Las cosas no podían ir mejor.
Durante la semana que siguió a la noche de la reconciliación, todo había regresado a la normalidad. Casi parecía mentira que alguna vez hubieran estado peleados. Los cuatro estaban más juntos que nunca. Asistían a clases, pasaban los ratos libres, acompañaban a James a sus duras sesiones de entrenamiento de quidditch, todo como lo habían hecho siempre.
Todo era absoluta y perfectamente normal.
Hasta que un día, en una de las clases de Adivinación, mientras observaban las bolas de cristal con aburrimiento, James les llamó la atención a los dos con un gesto, indicándoles que se acercaran a él.
Curiosos, Sirius y Peter no dudaron en obedecer, y acortaron las distancias que había entre ellos.
—Quiero que me ayuden con algo —musitó Cornamenta, con los ojos brillantes.
—¿Qué tramas? —preguntó Sirius, aún más interesado.
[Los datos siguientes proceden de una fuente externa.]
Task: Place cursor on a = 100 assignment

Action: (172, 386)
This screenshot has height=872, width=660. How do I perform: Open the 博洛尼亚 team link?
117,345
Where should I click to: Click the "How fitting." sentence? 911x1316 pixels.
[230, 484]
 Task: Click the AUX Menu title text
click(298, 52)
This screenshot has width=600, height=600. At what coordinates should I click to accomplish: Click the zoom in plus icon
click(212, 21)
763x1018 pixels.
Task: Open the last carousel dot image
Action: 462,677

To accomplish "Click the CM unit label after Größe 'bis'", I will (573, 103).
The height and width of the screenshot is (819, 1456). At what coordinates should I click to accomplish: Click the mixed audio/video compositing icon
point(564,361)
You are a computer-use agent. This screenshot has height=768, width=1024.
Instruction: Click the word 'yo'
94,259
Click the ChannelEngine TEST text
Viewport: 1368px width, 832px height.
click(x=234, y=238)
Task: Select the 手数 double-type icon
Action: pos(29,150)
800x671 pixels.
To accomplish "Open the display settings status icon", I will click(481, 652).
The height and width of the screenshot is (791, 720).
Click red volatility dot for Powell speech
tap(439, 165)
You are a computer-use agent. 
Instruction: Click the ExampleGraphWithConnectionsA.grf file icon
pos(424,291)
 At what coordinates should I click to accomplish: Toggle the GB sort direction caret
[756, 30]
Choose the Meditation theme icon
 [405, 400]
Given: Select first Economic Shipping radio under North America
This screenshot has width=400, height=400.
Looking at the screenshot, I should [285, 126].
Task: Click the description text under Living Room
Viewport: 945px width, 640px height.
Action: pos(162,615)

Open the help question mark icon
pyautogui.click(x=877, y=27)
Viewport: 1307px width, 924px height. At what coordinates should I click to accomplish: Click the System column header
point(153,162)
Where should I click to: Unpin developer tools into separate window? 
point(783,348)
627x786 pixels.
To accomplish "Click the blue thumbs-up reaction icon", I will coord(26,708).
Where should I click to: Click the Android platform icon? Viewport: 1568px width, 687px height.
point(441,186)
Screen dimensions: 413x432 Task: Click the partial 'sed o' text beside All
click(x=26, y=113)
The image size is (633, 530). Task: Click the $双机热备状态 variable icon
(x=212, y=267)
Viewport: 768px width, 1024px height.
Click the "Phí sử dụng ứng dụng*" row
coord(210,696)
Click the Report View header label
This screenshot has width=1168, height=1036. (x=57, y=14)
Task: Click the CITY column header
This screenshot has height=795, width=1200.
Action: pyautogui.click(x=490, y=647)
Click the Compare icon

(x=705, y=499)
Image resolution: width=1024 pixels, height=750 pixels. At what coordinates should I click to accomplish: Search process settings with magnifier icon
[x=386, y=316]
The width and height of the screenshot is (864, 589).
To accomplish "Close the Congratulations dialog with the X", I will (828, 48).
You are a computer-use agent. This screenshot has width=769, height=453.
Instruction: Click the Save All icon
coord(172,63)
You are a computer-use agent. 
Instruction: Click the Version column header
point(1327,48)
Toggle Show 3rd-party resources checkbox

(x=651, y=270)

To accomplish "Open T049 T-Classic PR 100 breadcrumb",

Hacía bastante que no armaban algún lío, y estaba extrañando meterse en problemas. James sonrió, y le dedicó a cada uno de los chicos una mirada que no supo exactamente cómo interpretar.
—En una semana es San Valentín —comenzó a explicar, y repentinamente, sus dos amigos perdieron por completo el interés. Molesto ante la actitud, les recriminó en voz baja—. ¡Hey! ¡Escuchen!
Los dos se volvieron hacia él con renuencia. La expresión en sus semblantes dejaban traslucir con claridad que pensaban que se trataba de alguna ridícula estrategia para intentar –otra vez– conseguir una cita con Evans. Hizo un ligero mohín al darse cuenta de ello, pero mantuvo su compostura para dejarles saber lo que había estado pasando por su mente.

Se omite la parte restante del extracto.